В пятницу, 11 октября, в лондонском клубе Under the Bridge Леонид Федоров, душа и бессменный лидер «АукцЫона», даст сольный концерт. В преддверии этого события журналист и музыкальный критик Артем Липатов по просьбе ZIMA поговорил с Леонидом Федоровым о жизни, судьбе и настроении. Ну и о музыке, конечно.
Вы абсолютно свободны в формах выражения. Работаете с современными академическими композиторами, записываетесь с американскими авангардными музыкантами, участвуете в квартете, исполняющем народные песни, поете материал Хвостенко. Я не помню других музыкантов, которые настолько разнообразно проявляли себя, оставаясь собой при этом.
Мне кажется, нам просто повезло в какой-то момент. Ведь одновременно с нами начинало немало групп — кого ни вспомню, все оригинальные были! Просто мало кто до наших дней удержался. Нам повезло, что мы играем вместе до сих пор. Но ведь и сейчас есть много разной ни на что не похожей музыки: моя дочка играет в группе, у нее много друзей-музыкантов и в Москве, и в Питере — все оригинальные, все необычные. Время просто вокруг какое-то глупое, бездарное совершенно. У меня была надежда еще в 1990-х на то, что появится, собственно, музыкальная индустрия, а она не появилась. Ее как не было, так и нет. Нет индустрии, нет масс-медиа, телевидения, нет никаких системных структур в нашей области. Когда в 1990-х мы катались по Германии, там было по всей стране огромное количество клубов, которые занимались только альтернативной музыкой. В них проходили концерты каждый день, играли группы со всего мира. Разных эшелонов причем: те же King Crimson играли в клубах — не на стадионах, а в клубах! А у нас Коля Дмитриев, который создал в Москве культурный центр «ДОМ», так и остался уникальным явлением, энтузиастом, продвигавшим необычную музыку… Нет журналистов, нет звукозаписывающих компаний, нет среды. И потому кто выскочил на перестроечной волне, как мы, тот и остался. А остальные…

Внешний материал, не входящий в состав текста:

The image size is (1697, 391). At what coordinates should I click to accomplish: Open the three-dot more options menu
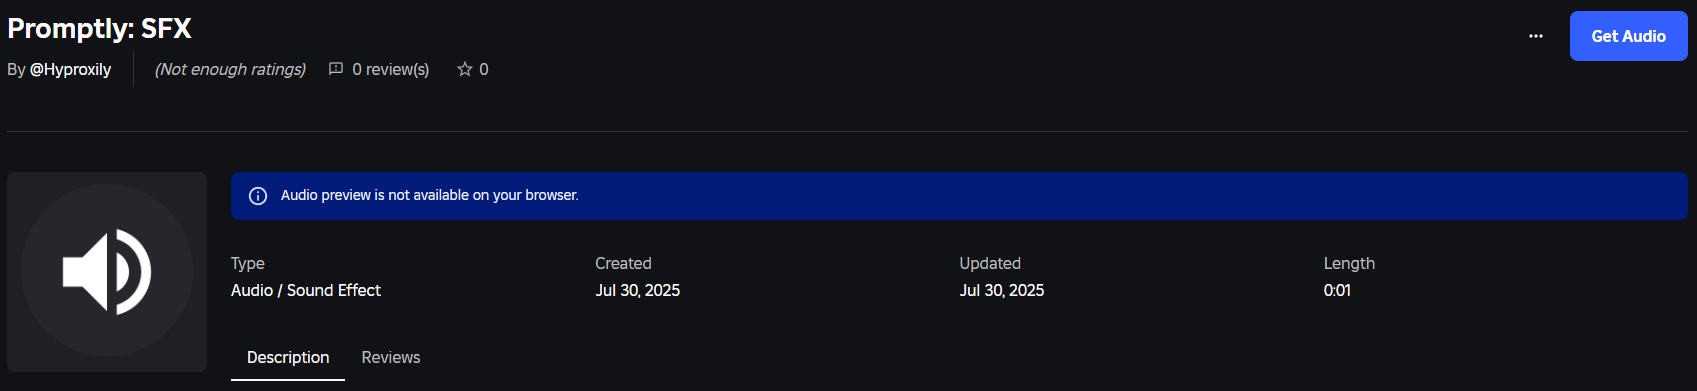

Тут еще вот какой момент: некоторое время назад нам стали говорить, и мы поверили, что грядет интернет, и он заменит собой все: и лейблы, и СМИ, и вся музыка будет в интернете, и дистрибуция… Вроде бы так все и вышло. Но, как говорил некогда Ильф, «фантасты писали: вот будет радио, будет и счастье. Радио давно есть, а счастья нет».
Эх, не в этом дело. Вот делал Стас Намин радиостанцию SNC в свое время — самое продвинутое и самое свободное радио на тот момент. Но свободное радио оказалось никому не нужно. И музыка интересная в массе своей никому не нужна, а нужен, собирательно говоря, некий «Ласковый май». И это ведь не только у нас так — во всем мире! Но при этом продолжают оставаться культурные ниши для меньшинства. Идешь в клуб в Нью-Йорке, и ты представляешь, что там играют примерно вот такую музыку. И даже если не знаешь конкретного исполнителя, который там сегодня играет, ты все примерно понимаешь, зачем туда идешь. А у нас этого в принципе нет. Большинство артистов так или иначе нацелено на максимально широкий охват. Если не нацелен — не сможешь заработать. Пока есть конкретные люди, энтузиасты, которым небезразлично, — что-то происходит. Не стало людей — все.
В результате люди интересуются свадьбой Собчак или концертом группы «Ленинград» на стадионе — бездарным совершенно — сильнее, чем вещами куда более прекрасными. Проехаться на танке по Красной площади или прибить к брусчатке свои причиндалы — это интересно. А прекрасное перестало интересовать людей. И наши масс-медиа способствуют исчезновению этого интереса, Прежде всего — телевидение. «Программа А» Сергея Антипова — где нынешние аналоги? Нет их.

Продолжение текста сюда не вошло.